Could you write out exactly, and only, the lines from the one containing "Given: Click the Sound Output (RMS) label" through the last line of the data, leaving out all pictures?

▶ RECORDS SHOWN
● ● ● ● ● ● ●
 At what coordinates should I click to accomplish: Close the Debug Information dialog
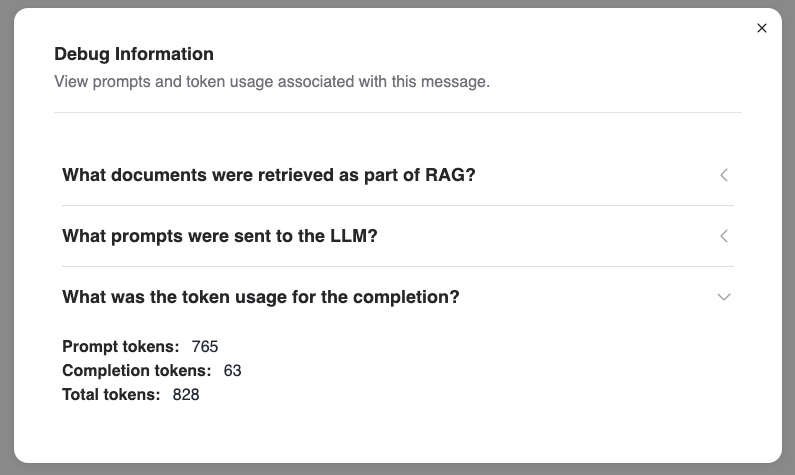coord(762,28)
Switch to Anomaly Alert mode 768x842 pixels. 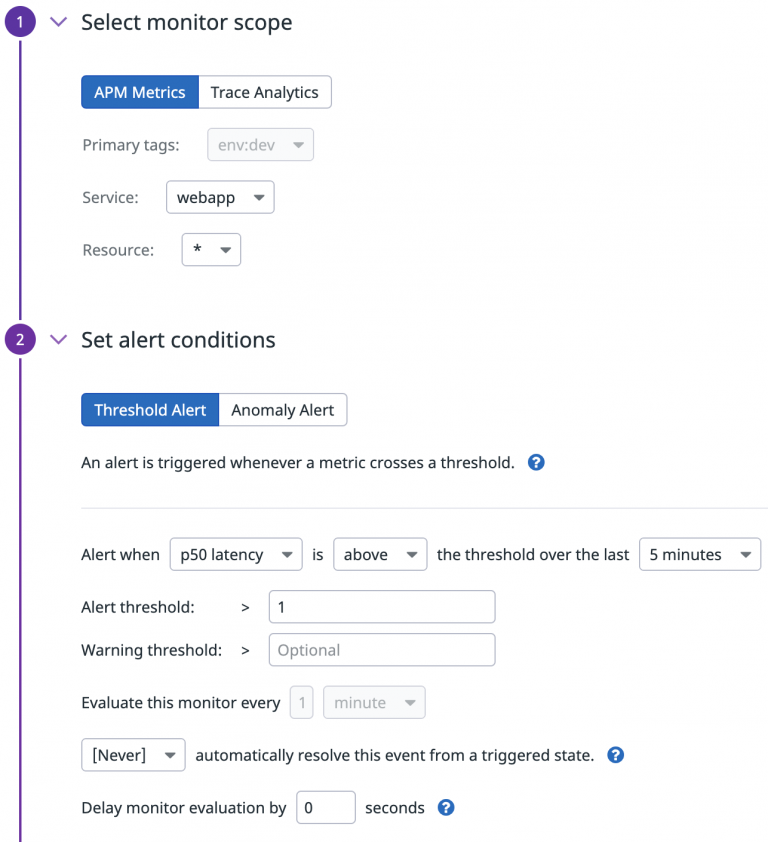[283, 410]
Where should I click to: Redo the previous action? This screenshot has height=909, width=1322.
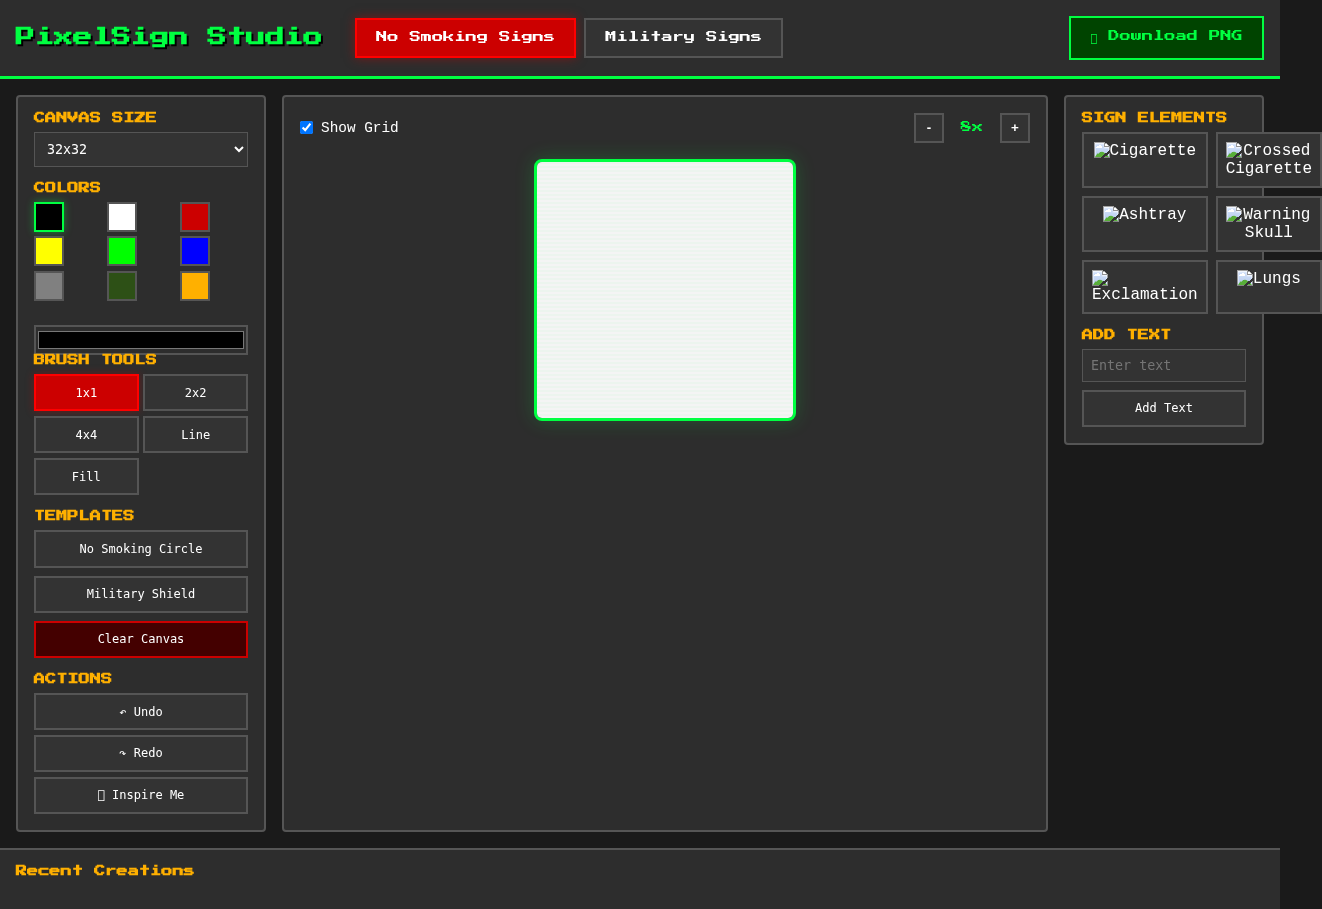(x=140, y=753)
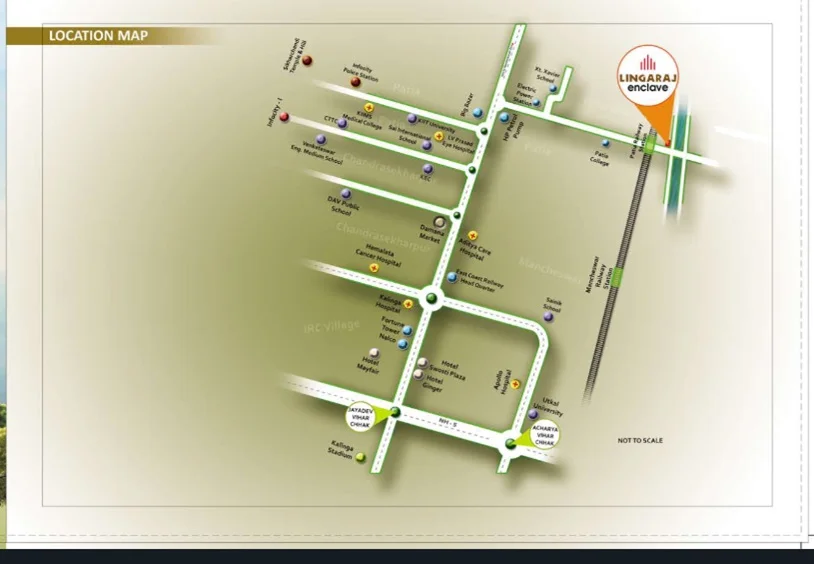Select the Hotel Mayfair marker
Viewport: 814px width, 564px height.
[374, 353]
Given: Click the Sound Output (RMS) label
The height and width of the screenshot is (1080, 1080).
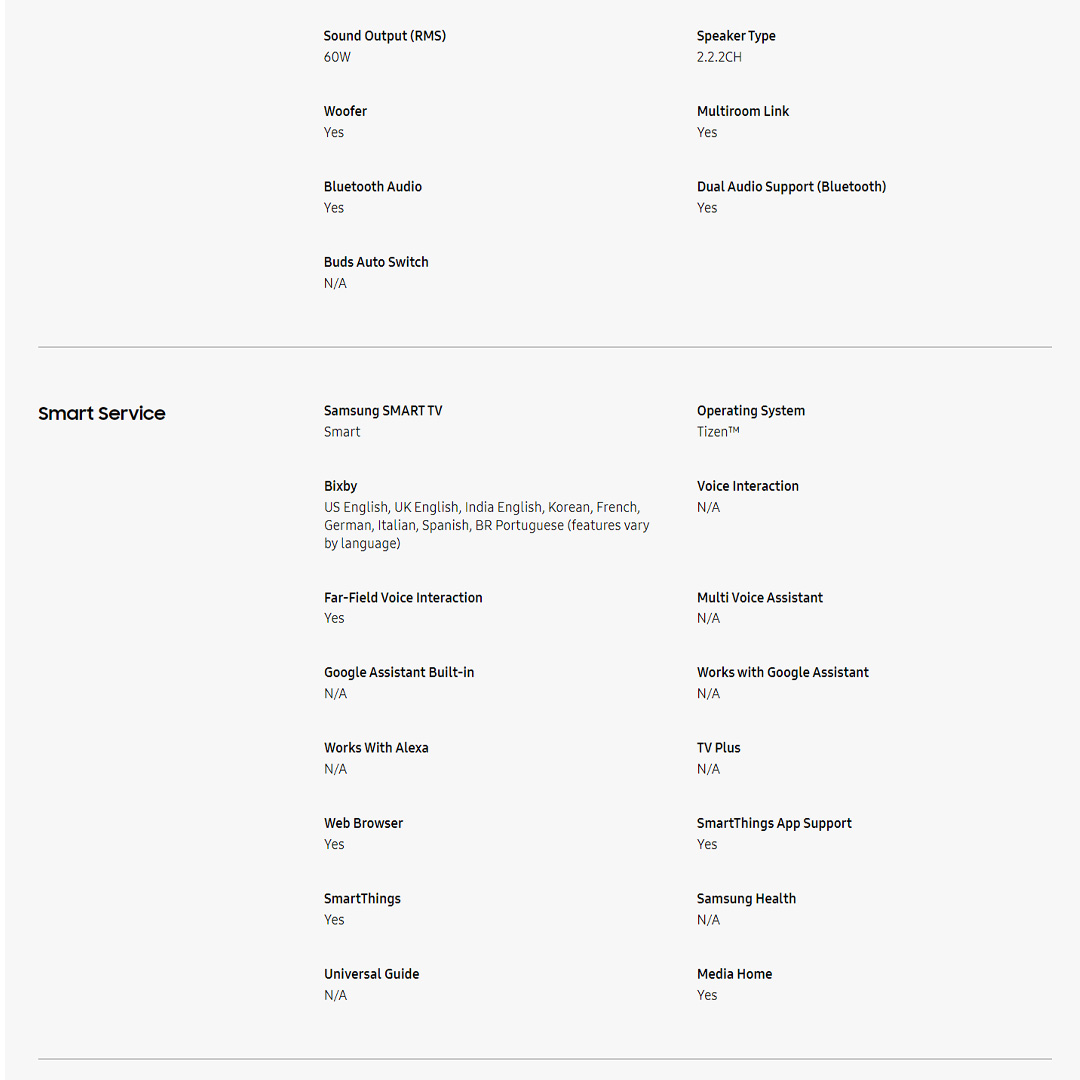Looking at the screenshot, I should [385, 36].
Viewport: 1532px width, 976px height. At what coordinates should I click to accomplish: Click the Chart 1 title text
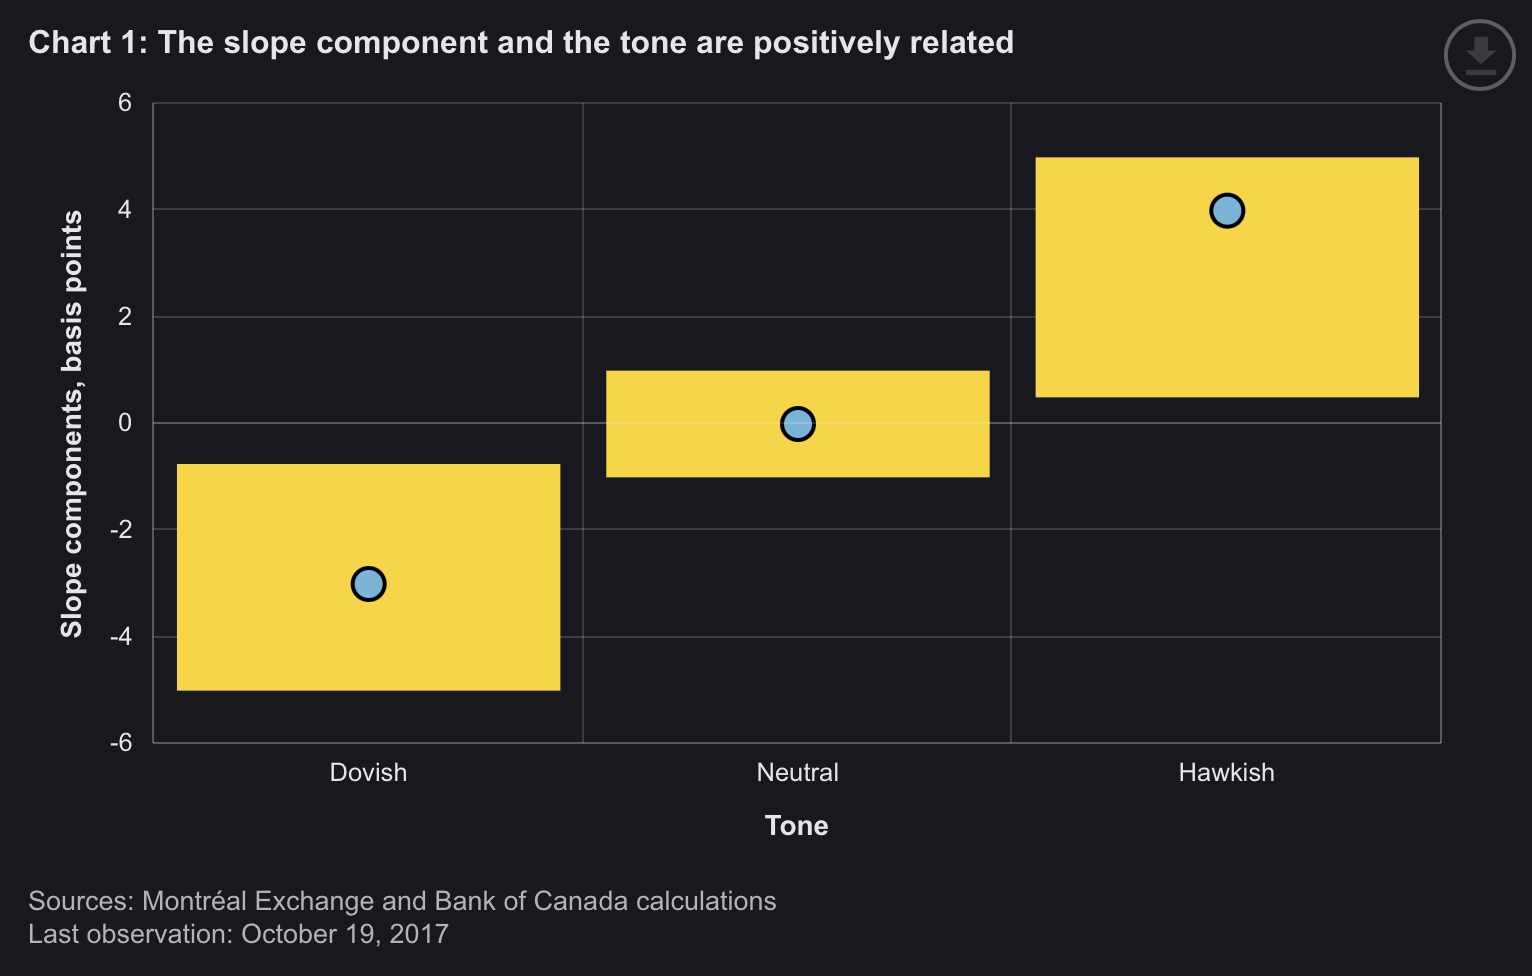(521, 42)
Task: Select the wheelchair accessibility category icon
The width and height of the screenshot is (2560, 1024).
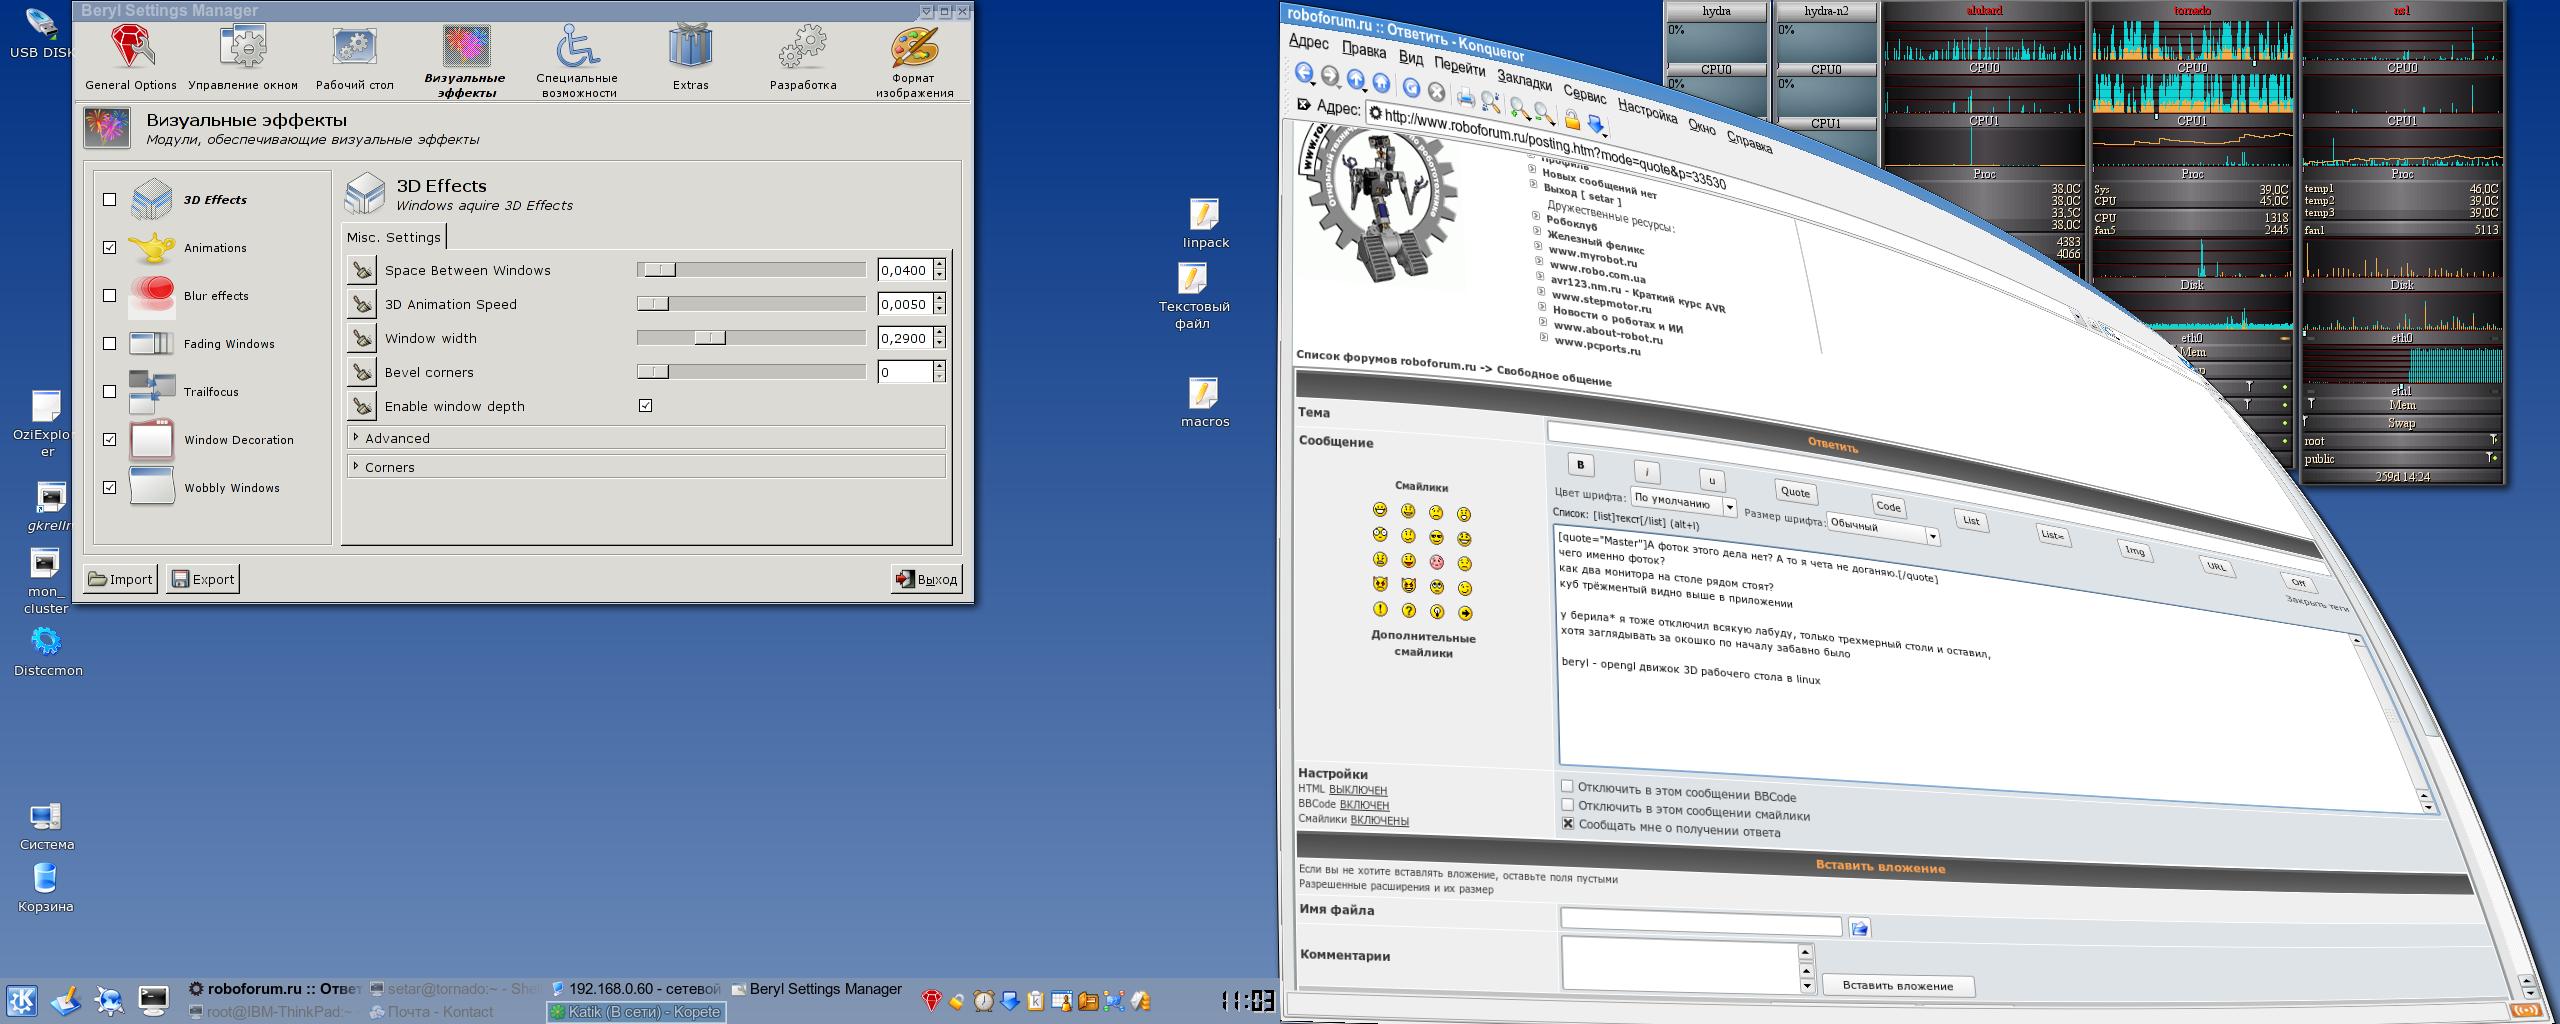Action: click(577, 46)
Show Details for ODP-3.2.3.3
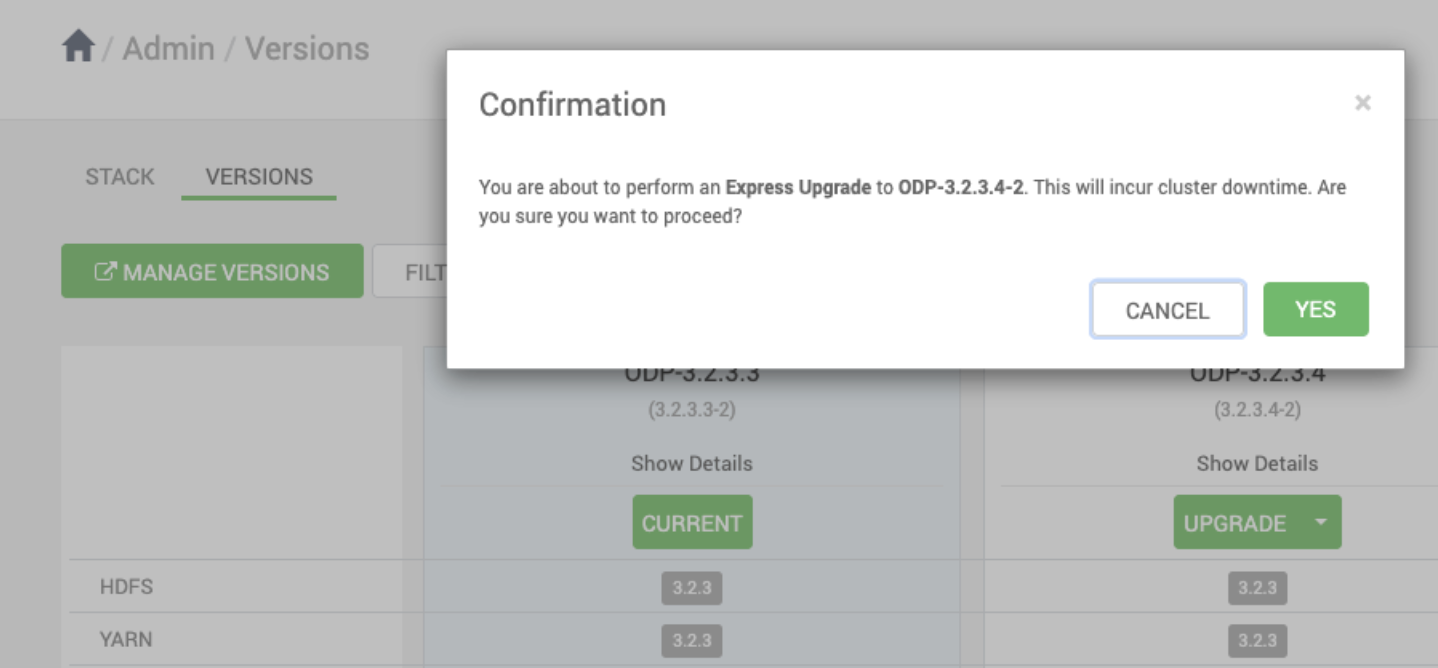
● ● ● ● ● ● ●
▶ RESPONSE AREA
Given: Click the Sound Output (RMS) label
The height and width of the screenshot is (1080, 1080).
Looking at the screenshot, I should [385, 36].
Viewport: 1532px width, 976px height. At what coordinates should I click to accomplish: Click the Chart 1 title text
(521, 42)
Task: Select the wheelchair accessibility category icon
The width and height of the screenshot is (2560, 1024).
Action: click(577, 46)
Show Details for ODP-3.2.3.3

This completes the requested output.